# [RISOLTO] Estraggo snapshot e il laptop si spegne

## decabrista

Salve,

sto installando gento 2005.1 per la prima volta.Ho già provato diverse volte ad estrarre lo snapshot dal cd e puntualmente il computer si spegne .Qualcuno può aiutarmi?

p.s.

all'avvio di gentoo tramite "live cd"  un messaggio mi avverte che la mia "ati radeon" non è "fully tested":

non sarà mica per questo che il pc si spegne sempre mentre estraggo lo snapshot dal cd?

E se è questo il motivo come faccio a risolvere il problema?

Scusate ma è la mia prima installazione e sono nel panico!!

Grazie.Last edited by decabrista on Fri Feb 03, 2006 3:52 pm; edited 1 time in total

----------

## koma

prova a settare l'hdparm, postaci un dmesg  quando si blocca dopo un po'?

 subito? hai provato con un'altra release?

----------

## gutter

 *decabrista wrote:*   

> Salve,
> 
> sto installando gento 2005.1 per la prima volta.Ho già provato diverse volte ad estrarre lo snapshot dal cd e 

 

Si tratta di un laptop o di un desktop?

Prova a monitorare /var/log/messages mentre estrai lo snapshot e vedi se noti qualcosa di strano.

----------

## koma

 *gutter wrote:*   

> 
> 
> Si tratta di un laptop o di un desktop?
^^^^^^^^
■ **CONSEGNA**
Riscrivi in forma più breve il paragrafo della discussione che comincia con «all'avvio di gentoo tramite», conservandone le informazioni principali. Il materiale riportato qui non ha alcun ruolo in questo esercizio.

■ **MATERIALE FORNITO**
^^^^^^^^
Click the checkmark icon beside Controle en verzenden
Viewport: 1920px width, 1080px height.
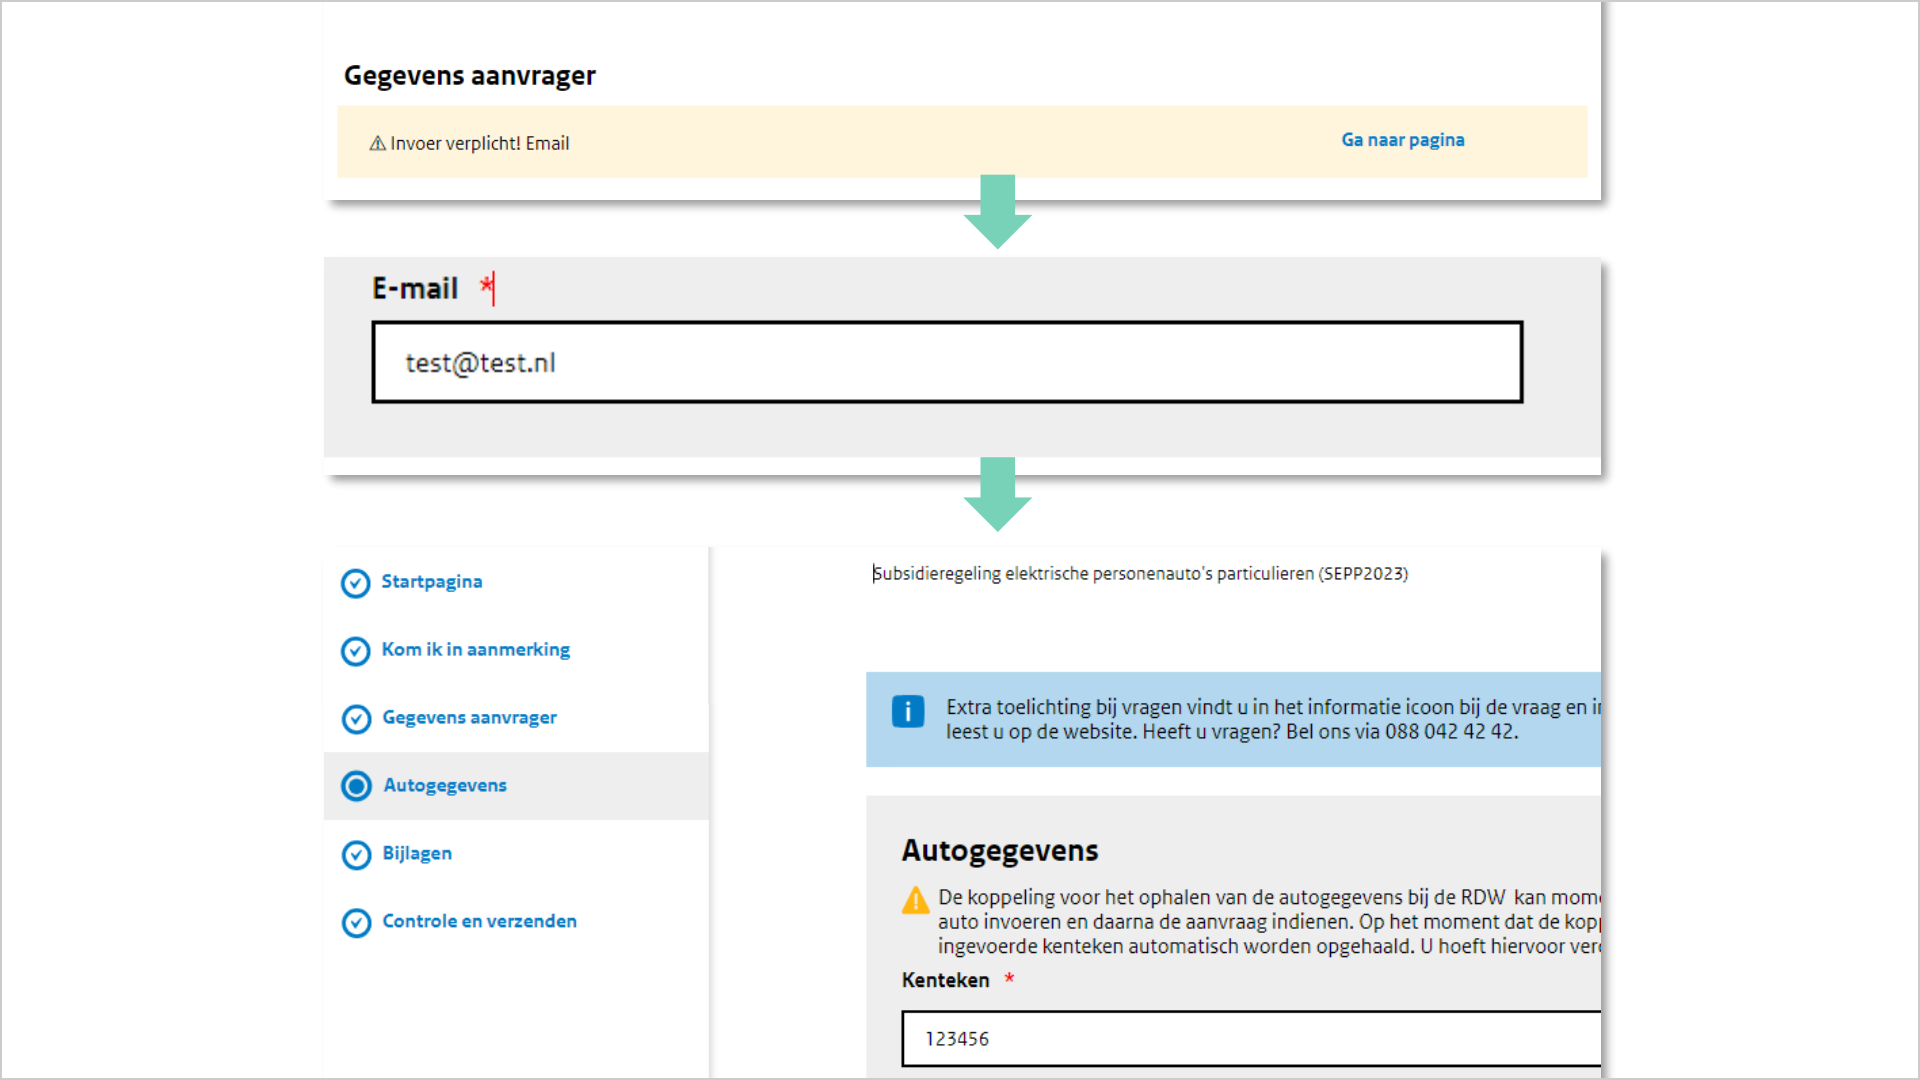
^^^^^^^^
■ **RISPOSTA COMPLETA**
All'avvio di Gentoo da live CD, un avviso segnala che la ATI Radeon non è «fully tested».